It looks like CRclean would have worked against Code Red, despite not doing any scanning on its own. More generally, it looks like a "passive" worm, a worm that merely responds to legitimate requests, instead of actively scanning for vulnerable hosts, would work, provided the population of vulnerable hosts act as clients to the passive worm's service.

Competing Worms

Two Code Red worms^[25] existed and competed for the same set of vulnerable Windows hosts running IIS. For a period in August and September of 2001, Code Red II out-infected Code Red V2. In this section, I use NWS to explore some possibilities of why one worm might out-compete another worm for the same population of infectable entities.

The case of two or more worms that use the same exploit has happened in the real Internet at least twice. Code Red I v2 and Code Red II in 2001, and the many "Slapper" variants^[32] in 2003.

I won't address the different probing strategies used by Code Red I v2 and Code Red II - the NWS framework does not currently allow simulating sub-nets, so simulating Code Red II's preference for probing IP addresses close to its own doesn't make any sense. Some other properties can be addressed.

Variation in probe rates

Simulation code

This set of simulations has an address space of size 65535, in which seven each of two, very similar worms get started. The simulation also contains 10,000 infectable hosts. For verisimilitude, I named the worms "Code Red I v2" and "Code Red II", and I named the susceptible hosts "IIS".

The simulation executes two very similar worms. The worms carry nearly identical code, differing in only two aspects. The "true name" that each worm gives to a newly-infected host differs, one set of worms uses "Code Red I v2", the second set uses "Code Red II". The two worms also differ in that "Code Red II" worms can send an extra probe to a random address some percentage of the time steps in which they execute. The "Code Red II" worm code uses a random number to decide whether to send the extra probe, so the percentage works out only on an aggregate basis - some worm instances may never send the extra probe, some instances may send it every time step. This extra probe simulates a slightly faster worm or a worm that communicates infection slightly faster.

I ran the simulation 20 times each with an extra-probe-percentage of 0, 1, 5 and 10. The following table show the mean number of infected hosts for each of the extra-probe-percentages.

	0%	1%	5%	10%
Code Red I v2	5061.9	4408.95	2726.35	1273.5
Code Red II	4951.1	5604.05	7286.65	8739.5

Even a small increase in number of probes per time step gives a population of worms a big advantage against a slightly slower population.

One worm fixes vulnerability

Simulation code

In this variant, "Code Red II" worm code marks its host as not vulnerable just after exploiting that host. This action prevents re-infection from other "Code Red II" hosts, and conversion to "Code Red 1 v2".

Worms with the true name "Code Red 1 v2" don't perform the extra work of marking the newly-infected NWS::Software instance not vulnerable. Other "Code Red 1 v2" worms can re-infect it, and "Code Red II" can infect it.

Both worms probe at the same rate, once per time step.

The simulation has an address space of 65535. I had the simulation place 10000 victim hosts randomly in the address space. I had the victim hosts contain NWS::Software instances using the identifier and true name of "IIS". At the top end of the address space (address 65525) I had the simulation place an NWS::Host instance containing worm code that upon infection, "fixes" the vulnerability it used to replicate itself. I had this worm use the true name of "Code Red II".
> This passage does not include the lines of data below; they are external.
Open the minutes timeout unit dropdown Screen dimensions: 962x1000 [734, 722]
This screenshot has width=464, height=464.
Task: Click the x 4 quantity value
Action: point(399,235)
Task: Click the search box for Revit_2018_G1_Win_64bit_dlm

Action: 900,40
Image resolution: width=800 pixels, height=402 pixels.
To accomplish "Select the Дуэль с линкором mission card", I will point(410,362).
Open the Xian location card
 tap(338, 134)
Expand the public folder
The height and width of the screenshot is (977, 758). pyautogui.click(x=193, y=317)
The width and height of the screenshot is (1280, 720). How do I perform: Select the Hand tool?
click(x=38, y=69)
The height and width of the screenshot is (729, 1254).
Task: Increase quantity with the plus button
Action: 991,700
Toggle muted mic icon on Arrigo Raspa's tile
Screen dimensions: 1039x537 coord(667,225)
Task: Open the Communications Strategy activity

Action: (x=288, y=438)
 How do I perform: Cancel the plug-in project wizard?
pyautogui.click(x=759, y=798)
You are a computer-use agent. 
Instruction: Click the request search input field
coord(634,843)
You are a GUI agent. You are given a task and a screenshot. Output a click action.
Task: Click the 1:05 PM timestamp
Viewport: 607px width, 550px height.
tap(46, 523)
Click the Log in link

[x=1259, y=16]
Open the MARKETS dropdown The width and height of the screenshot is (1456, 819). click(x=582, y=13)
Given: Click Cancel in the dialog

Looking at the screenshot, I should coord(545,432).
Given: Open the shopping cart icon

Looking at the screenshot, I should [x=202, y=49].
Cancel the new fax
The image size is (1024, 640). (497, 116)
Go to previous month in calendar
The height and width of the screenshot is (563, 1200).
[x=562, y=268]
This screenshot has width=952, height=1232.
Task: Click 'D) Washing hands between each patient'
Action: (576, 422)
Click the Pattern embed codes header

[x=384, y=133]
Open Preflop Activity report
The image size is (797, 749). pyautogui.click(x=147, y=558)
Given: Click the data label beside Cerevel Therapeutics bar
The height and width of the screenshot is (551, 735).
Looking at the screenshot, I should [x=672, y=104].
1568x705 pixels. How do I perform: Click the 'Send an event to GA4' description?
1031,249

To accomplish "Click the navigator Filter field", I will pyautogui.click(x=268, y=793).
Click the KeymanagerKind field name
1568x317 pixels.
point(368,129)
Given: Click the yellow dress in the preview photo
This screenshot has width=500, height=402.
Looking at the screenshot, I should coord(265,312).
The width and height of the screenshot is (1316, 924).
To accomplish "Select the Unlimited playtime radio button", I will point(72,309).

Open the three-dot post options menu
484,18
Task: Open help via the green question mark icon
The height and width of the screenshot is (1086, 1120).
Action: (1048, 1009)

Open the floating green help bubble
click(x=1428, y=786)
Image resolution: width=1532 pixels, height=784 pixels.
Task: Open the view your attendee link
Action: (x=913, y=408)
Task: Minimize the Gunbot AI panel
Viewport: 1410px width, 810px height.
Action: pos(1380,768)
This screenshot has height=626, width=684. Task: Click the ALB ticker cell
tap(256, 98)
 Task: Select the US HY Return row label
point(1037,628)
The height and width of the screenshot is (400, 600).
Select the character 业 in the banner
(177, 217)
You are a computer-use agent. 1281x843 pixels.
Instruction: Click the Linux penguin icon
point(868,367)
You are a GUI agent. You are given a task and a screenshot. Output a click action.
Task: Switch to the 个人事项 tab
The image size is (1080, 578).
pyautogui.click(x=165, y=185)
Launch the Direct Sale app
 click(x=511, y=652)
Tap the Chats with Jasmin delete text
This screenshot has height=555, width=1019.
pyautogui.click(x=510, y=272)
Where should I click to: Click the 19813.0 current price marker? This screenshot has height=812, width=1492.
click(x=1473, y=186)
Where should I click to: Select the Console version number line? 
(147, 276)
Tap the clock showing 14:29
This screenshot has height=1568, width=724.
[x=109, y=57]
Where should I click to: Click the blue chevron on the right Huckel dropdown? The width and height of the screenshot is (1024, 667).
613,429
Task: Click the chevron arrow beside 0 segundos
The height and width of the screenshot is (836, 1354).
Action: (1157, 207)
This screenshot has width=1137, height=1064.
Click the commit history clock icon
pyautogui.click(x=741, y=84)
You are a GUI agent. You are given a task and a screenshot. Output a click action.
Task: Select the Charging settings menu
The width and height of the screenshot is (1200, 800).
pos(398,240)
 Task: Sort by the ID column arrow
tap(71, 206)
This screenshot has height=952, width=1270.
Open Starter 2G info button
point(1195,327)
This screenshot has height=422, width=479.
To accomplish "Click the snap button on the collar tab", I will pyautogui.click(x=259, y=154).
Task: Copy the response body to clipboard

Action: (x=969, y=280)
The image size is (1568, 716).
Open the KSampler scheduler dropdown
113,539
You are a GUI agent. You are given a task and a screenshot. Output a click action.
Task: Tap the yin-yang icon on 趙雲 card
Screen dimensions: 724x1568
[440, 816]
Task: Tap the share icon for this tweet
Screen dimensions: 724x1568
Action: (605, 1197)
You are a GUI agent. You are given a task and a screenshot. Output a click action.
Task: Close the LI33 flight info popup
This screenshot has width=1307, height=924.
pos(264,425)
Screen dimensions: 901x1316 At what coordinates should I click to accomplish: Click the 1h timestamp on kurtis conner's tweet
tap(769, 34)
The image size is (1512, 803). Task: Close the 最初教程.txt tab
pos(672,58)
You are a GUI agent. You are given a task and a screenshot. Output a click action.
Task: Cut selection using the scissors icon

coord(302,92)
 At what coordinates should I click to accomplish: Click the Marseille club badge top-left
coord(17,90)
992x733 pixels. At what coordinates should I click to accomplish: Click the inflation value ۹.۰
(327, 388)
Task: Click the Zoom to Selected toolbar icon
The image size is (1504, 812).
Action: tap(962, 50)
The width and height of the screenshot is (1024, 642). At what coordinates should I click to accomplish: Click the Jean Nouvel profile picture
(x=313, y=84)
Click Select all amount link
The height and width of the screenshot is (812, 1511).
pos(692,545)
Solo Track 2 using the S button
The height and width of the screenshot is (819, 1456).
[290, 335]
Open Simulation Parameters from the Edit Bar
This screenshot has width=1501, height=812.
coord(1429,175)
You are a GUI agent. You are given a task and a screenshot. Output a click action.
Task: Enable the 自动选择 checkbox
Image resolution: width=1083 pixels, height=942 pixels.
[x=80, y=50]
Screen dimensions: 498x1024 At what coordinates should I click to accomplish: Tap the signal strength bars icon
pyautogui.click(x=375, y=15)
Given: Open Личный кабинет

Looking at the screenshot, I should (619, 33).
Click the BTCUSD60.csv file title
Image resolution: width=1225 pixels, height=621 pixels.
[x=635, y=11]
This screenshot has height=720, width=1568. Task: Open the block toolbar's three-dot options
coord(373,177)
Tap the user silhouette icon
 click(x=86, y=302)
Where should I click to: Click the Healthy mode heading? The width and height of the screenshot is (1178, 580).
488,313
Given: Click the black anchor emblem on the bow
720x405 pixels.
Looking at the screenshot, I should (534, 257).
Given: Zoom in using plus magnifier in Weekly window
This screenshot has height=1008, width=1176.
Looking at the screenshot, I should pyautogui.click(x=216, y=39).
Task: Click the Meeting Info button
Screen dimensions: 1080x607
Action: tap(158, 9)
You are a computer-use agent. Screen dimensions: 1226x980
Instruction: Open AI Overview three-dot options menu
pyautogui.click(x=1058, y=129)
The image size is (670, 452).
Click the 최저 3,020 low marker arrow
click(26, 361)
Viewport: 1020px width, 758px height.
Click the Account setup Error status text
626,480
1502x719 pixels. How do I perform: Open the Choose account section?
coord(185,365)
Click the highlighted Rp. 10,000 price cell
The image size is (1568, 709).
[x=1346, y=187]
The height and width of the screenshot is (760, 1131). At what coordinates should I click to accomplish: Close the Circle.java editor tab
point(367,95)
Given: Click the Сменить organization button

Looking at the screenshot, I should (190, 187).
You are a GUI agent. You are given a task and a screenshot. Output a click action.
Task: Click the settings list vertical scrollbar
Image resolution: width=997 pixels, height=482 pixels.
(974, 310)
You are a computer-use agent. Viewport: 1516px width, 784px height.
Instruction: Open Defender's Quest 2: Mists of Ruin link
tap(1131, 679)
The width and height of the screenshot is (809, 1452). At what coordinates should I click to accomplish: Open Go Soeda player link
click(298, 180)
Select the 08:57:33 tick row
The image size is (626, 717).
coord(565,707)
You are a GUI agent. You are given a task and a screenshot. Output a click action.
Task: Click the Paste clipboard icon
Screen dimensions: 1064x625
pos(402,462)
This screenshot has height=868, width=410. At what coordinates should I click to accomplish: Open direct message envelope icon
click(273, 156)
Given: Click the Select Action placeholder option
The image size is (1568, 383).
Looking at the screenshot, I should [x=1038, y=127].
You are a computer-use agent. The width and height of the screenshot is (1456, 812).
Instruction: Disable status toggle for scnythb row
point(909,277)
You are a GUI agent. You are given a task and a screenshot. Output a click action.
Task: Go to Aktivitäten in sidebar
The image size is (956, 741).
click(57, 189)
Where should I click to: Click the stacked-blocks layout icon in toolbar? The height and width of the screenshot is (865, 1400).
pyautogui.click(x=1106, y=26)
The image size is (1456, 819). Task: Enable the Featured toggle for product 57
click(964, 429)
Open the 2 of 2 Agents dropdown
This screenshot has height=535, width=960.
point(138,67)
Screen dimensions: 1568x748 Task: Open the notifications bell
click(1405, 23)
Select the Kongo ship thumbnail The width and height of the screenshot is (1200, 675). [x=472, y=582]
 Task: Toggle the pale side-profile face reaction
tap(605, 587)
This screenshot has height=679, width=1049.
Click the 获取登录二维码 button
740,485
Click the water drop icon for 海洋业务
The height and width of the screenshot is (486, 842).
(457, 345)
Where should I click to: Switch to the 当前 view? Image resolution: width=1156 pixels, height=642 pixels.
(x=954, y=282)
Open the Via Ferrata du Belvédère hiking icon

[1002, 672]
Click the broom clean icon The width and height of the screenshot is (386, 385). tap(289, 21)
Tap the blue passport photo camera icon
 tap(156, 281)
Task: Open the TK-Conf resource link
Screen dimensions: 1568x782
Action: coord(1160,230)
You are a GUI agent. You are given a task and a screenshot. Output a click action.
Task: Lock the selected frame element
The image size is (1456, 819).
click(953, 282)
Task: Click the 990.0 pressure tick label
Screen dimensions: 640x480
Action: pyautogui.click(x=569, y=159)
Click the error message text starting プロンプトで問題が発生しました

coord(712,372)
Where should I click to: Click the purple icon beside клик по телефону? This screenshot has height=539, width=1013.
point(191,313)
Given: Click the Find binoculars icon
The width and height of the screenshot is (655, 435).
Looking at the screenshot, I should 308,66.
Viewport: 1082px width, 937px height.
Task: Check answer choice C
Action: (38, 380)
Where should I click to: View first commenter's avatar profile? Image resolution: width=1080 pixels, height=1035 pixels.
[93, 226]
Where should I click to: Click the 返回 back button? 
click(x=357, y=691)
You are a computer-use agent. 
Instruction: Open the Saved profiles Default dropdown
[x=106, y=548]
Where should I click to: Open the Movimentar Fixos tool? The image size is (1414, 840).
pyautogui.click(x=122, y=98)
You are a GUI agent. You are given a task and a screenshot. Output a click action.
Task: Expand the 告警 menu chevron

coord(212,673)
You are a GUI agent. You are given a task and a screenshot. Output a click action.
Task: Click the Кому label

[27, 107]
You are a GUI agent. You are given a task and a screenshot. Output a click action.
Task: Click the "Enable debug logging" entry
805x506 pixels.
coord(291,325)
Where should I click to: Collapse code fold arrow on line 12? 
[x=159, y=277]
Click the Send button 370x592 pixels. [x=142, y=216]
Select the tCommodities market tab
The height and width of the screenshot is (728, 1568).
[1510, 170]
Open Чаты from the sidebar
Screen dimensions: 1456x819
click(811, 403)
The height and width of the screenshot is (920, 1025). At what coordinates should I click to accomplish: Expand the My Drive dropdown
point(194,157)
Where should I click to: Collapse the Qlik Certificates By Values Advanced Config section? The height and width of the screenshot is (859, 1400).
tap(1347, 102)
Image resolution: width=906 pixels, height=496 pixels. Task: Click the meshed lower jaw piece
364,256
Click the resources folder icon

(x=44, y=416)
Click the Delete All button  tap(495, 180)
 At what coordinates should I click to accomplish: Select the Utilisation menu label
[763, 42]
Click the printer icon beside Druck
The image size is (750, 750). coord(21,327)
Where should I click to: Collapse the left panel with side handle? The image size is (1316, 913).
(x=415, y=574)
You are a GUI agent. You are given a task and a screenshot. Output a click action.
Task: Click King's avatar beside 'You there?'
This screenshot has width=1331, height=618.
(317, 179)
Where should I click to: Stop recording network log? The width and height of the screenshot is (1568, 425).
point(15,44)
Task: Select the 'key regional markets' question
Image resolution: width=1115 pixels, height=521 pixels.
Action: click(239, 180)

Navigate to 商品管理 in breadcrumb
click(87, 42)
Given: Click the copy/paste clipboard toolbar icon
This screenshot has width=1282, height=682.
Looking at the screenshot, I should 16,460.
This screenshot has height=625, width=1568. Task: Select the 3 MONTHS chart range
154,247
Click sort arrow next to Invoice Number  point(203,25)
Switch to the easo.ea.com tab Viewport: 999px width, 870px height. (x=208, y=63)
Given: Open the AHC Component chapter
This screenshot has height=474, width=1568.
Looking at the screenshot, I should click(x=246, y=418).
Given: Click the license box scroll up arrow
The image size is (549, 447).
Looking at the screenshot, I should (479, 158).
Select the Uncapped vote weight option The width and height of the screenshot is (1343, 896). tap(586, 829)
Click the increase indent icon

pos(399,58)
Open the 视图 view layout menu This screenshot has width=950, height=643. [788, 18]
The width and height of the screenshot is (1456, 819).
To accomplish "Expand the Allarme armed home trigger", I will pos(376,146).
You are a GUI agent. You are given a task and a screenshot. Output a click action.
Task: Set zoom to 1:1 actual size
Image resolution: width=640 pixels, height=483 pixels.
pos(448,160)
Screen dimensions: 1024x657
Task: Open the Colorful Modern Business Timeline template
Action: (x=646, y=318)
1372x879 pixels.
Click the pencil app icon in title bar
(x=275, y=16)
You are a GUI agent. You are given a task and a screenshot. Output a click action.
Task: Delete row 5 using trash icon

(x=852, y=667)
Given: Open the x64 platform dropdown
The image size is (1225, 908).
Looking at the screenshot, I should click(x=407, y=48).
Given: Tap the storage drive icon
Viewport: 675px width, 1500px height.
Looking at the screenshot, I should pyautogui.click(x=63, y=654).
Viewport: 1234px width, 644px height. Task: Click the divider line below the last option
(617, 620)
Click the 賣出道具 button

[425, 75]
At the bottom end of the address space (address 10) I had the simulation place NWS::Host instance containing worm code identical to the first worm code, except that it doesn't fix the vulnerability. Instances of this worm leave the vulnerability unpatched. I had this worm use the true name of "Code Red I v2".

I ran the simulation 20 times, each time executing 100 time steps, producing the data in the table below.

Worm true name	mean hosts infected per run	median hosts infected per run
Code Red I v2	64.1	35
Code Red II	9888.8	9918

Fixing the vulnerability that initially gave access to the susceptible host confers an enormous advantage on a population of worms competing for a set of susceptible hosts that exhibit a given vulnerability.

Competing Worms Conclusions

For the case of two worms competing for the same population of susceptible hosts, worm authors should strive to write worms as "virulent" as possible.

Worms should patch the vulnerability they used to replicate themselves. It appears that all other things staying the same, having a worm fix the vulnerability it exploited to replicate gives more advantage than a 10% performance boost.

Permutation Scanning worm

Permutation scanner simulator code
Algorithmic permutation code

This simulation models the hypothetical Permutation scanning worm described in How to 0wn the Internet in your spare time^[10], in a section titled "Permutation Scanning". Staniford, Paxson and Weaver wrote about a simulation of a permutation scanning worm, but I believe they missed some key points, developed below.

Permutation scanning worms don't select addresses to probe randomly: they select addresses algorithmically. Each worm has an index, and an algorithm that maps the index value to an address. By incrementing the index, they calculate different, non-sequential addresses to probe. If the worms use a good quality algorithm to calculate address, the addresses generated from successive indexes are quite different: the series of addresses probed looks very close to random. All worms use the same algorithm to generate addresses, but individual worms pick random initial index values at infection time.

A worm that starts late will likely pick an index in a range that an earlier worm has already probed. The late-created-worm will end up probing a series of addresses that some other worm has already probed. To avoid re-probing, worms that try to re-infect previously infected hosts go inactive in the Staniford/Paxson/Weaver scenario. The worm code in the permutation scanning simulation accomplishes this by replying to any re-infection attempts. Individual re-infecting worm instances go inactive when they receive a reply.

One can spoof worms that use this type of scanning. An immune spoofer host could respond that the worm has already infected it, causing permutation scanning worms that probe the spoofer to go inactive. This would protect all hosts further in the permutation than the spoofing host. Real life worms should require two or more consecutive "already infected" replies to go inactive to prevent spoofing. The simulated worm represents the best case of a permutation scanner, with respect to optimism about reinfection.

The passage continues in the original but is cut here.